- _Assignment_: Only the lines from the start of the material through the line containing "Given: Open the virtual assistant avatar" are to be extracted, exactly as they appear.

- _Source data_:
╭──
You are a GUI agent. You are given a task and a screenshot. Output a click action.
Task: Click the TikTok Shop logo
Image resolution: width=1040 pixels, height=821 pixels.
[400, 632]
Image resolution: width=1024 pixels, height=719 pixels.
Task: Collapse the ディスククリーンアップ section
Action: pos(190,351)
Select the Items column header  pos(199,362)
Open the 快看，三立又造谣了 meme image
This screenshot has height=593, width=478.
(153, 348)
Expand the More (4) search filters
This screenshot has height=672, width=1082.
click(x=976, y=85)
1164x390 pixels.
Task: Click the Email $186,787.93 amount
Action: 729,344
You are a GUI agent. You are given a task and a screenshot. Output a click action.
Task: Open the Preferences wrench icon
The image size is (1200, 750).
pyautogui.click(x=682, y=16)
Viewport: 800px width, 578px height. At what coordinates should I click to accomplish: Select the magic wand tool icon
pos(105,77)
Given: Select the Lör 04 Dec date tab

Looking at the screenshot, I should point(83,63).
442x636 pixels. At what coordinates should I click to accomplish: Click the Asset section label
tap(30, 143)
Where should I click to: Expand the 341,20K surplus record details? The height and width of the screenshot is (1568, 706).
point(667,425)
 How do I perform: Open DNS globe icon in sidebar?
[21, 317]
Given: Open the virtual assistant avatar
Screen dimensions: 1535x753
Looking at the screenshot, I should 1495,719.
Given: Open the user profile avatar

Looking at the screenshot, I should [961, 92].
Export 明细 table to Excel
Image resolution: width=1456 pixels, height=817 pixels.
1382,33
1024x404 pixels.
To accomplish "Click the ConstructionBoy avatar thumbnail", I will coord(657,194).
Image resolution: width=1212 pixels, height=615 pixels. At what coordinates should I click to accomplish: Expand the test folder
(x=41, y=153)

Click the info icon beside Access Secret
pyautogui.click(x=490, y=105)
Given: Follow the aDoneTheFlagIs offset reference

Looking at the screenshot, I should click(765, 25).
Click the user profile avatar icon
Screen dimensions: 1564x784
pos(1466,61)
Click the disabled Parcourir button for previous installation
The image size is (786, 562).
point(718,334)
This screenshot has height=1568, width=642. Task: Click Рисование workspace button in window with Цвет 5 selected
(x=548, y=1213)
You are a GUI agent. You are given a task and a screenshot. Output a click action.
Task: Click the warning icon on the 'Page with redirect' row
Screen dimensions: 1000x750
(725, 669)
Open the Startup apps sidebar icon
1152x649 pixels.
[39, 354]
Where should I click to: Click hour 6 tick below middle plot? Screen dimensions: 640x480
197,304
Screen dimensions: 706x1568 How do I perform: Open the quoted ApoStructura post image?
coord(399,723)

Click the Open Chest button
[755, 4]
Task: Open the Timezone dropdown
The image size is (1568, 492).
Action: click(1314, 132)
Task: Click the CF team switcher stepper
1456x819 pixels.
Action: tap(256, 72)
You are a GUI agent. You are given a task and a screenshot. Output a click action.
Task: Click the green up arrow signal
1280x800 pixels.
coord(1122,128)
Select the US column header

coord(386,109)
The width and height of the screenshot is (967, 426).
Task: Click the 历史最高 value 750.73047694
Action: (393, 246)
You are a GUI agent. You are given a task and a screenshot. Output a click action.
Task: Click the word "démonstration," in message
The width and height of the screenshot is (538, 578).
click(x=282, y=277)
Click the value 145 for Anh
╰──
- _Your solution_:
You are a GUI agent. You are given a task and a screenshot. Output a click action.
Task: Click the TikTok Shop logo
Image resolution: width=1040 pixels, height=821 pixels.
[400, 632]
Image resolution: width=1024 pixels, height=719 pixels.
Task: Collapse the ディスククリーンアップ section
Action: pos(190,351)
Select the Items column header  pos(199,362)
Open the 快看，三立又造谣了 meme image
This screenshot has height=593, width=478.
(153, 348)
Expand the More (4) search filters
This screenshot has height=672, width=1082.
click(x=976, y=85)
1164x390 pixels.
Task: Click the Email $186,787.93 amount
Action: 729,344
You are a GUI agent. You are given a task and a screenshot. Output a click action.
Task: Open the Preferences wrench icon
The image size is (1200, 750).
pyautogui.click(x=682, y=16)
Viewport: 800px width, 578px height. At what coordinates should I click to accomplish: Select the magic wand tool icon
pos(105,77)
Given: Select the Lör 04 Dec date tab

Looking at the screenshot, I should point(83,63).
442x636 pixels. At what coordinates should I click to accomplish: Click the Asset section label
tap(30, 143)
Where should I click to: Expand the 341,20K surplus record details? The height and width of the screenshot is (1568, 706).
point(667,425)
 How do I perform: Open DNS globe icon in sidebar?
[21, 317]
Given: Open the virtual assistant avatar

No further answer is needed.